Non solo l’inquinamento da biossido di azoto (NO2) è responsabile di oltre 14.000 morti ogni anno in Italia, ma “l’inquinameno dell’aria ci fa ammalare e ha peggiorato la pandemia Covid-19 – dice Dario Caro, ricercatore del Dipartimento di Scienze Ambientali dell’Università di Aarhus – la nostra ricerca ha dimostrato che le persone che vivono nel Nord Italia con alti livelli di inquinanti sono più inclini a sviluppare patologie respiratorie croniche e sono più soggette a tutti gli agenti infettivi”. L’esposizione prolungata all’inquinamento atmosferico, aggiunge il ricercatore, “danneggia anche i giovani e le persone sane. Ridurre questo inquinamento letale e mettere l’economia su una via del recupero sostenibile è più importante che mai”.

Per ridurre il problema dell’inquinamento atmosferico legato ai trasporti, per le associazioni il numero di veicoli con motore a combustione, principale fonte di emissioni nelle città italiane, deve diminuire. Ciò significa incentivare automobili elettriche, che oltre a non nuocere alla salute, sono più rispettose dell’ambiente. Insomma, la richiesta è di non destinare nessun fondo pubblico a favore di veicoli diesel, a benzina o a gas, anche sotto forma di credito d’imposta, ma indirizzare la ripresa dell’industria alla produzione di veicoli elettrici e di batterie sostenibili (inclusa la filiera di recupero, riuso e riciclo) e allo sviluppo dell’infrastruttura di ricarica, creando posti di lavoro sostenibili.
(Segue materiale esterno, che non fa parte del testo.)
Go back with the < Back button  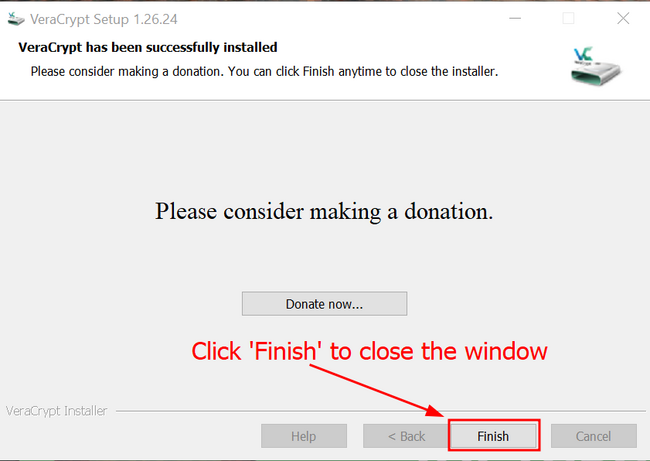tap(406, 436)
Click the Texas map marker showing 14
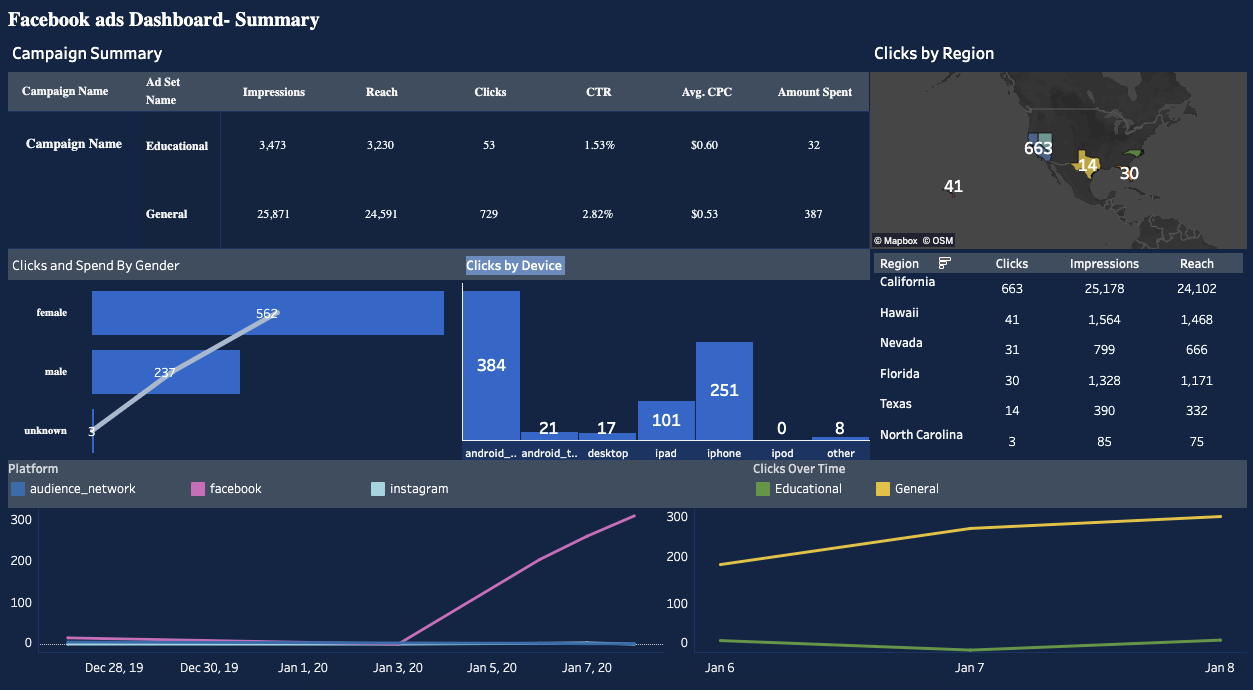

La migliore soluzione per la salute e per l’ambiente? Lo sviluppo di una mobilità condivisa e sostenibile con trasporti pubblici a zero o a basse emissioni. L’uso delle biciclette, comprese quelle elettriche, deve essere incoraggiato da incentivi pubblici per ridurre l’uso inquinante dell’auto e aumentare l’attività fisica. Lo stesso deve essere fatto per i pedoni, con aree pedonali, marciapiedi più larghi e senza barriere architettoniche alla mobilità. “La maggior parte degli europei, e gli italiani in particolare, non vogliono un ritorno ai livelli pre-pandemici di inquinamento atmosferico. I cittadini sono pronti a sostenere profondi cambiamenti nella mobilità urbana per mantenere la qualità dell’aria sperimentata durante la quarantena, quando i livelli di inquinamento atmosferico si sono drasticamente ridotti – sottolineano le associazioni – sono favorevoli a vietare l’ingresso in città delle auto e a introdurre aree a emissioni zero per ridurre lo smog”. Gli esempi ci sono: la Germania, nel suo piano di rilancio nazionale ha limitato gli incentivi solo ai veicoli elettrici.